Texte →
Géologiquement, les deux secousses, ainsi que celle qui s’est produite au sud du Japon samedi sans faire de dégâts, sont sans rapport, les ruptures étant intervenues sur des failles différentes, affirment les experts.

 

En Haïti, la très faible profondeur de la secousse, à quelque 10 km dans la croûte terrestre, avait décuplé la violence des vibrations et amplifié les dégâts à la surface du sol. Au Chili en revanche, le séisme s’est déclenché à 35 km sous l’océan, ce qui a amorti le choc mais fait craindre un tsunami majeur.

Et le séisme a frappé en Haïti la capitale, densément peuplée, tandis qu’au Chili l’épicentre du phénomène a été localisé près d’une région relativement peu peuplée.

 

Selon le Centre américain d’études géologiques (USGS), huit municipalités haïtiennes, dont Port-au-Prince et ses trois millions d’habitants, ont subi une secousse « violente » à « extrême » le 12 janvier. Au Chili en revanche, aucun secteur urbain n’a subi plus qu’un tremblement « sérieux », terme qui correspond au troisième échelon par ordre décroissant de gravité.

 

De plus, le Chili est bien mieux préparé qu’Haïti aux tremblements de terre.

Le Chili est situé dans l’une des zones à la plus forte activité sismique au monde, avec la convergence de deux plaques tectoniques majeures qui provoque des séismes de magnitude 8 tous les dix ans environ. Haïti en revanche n’avait pas connu de séisme aussi catastrophique dans la région de Port-au-Prince depuis 240 ans.

Selon la société américaine EQECAT, spécialisée dans la modélisation du risque, le fait que le Chili ait mis en place à grande échelle des normes de construction antisismiques « a diminué le potentiel de destruction ».

 

Le tremblement de terre du 12 janvier en Haïti a pris au dépourvu un pays infiniment pauvre, tandis que celui de samedi au Chili a frappé un pays beaucoup plus riche et mieux préparé, doté de normes de construction antisismiques.

Consigne →
Répondez à ces questions d'après le texte sur les séismes :
(a) À quelle profondeur la secousse s'est-elle produite en Haïti ?
(b) Tous les combien la convergence des deux plaques tectoniques provoque-t-elle au Chili des séismes de magnitude 8 ?
(c) Combien de municipalités haïtiennes ont subi une secousse « violente » à « extrême » le 12 janvier, selon l'USGS ?
Appuyez-vous uniquement sur le texte sur les séismes.

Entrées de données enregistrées
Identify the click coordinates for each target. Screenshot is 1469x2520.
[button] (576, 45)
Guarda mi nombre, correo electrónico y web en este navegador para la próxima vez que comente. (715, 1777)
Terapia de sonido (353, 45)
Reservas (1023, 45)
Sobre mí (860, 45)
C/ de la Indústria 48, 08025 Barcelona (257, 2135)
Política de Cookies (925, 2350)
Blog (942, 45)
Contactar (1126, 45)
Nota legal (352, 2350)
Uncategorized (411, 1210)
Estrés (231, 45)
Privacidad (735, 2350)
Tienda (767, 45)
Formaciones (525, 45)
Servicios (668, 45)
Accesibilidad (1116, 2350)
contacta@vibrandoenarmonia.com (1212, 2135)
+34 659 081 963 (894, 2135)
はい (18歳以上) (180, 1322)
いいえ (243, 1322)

Corrigé →
(a) À quelque 10 km dans la croûte terrestre.
(b) Tous les dix ans environ.
(c) Huit municipalités.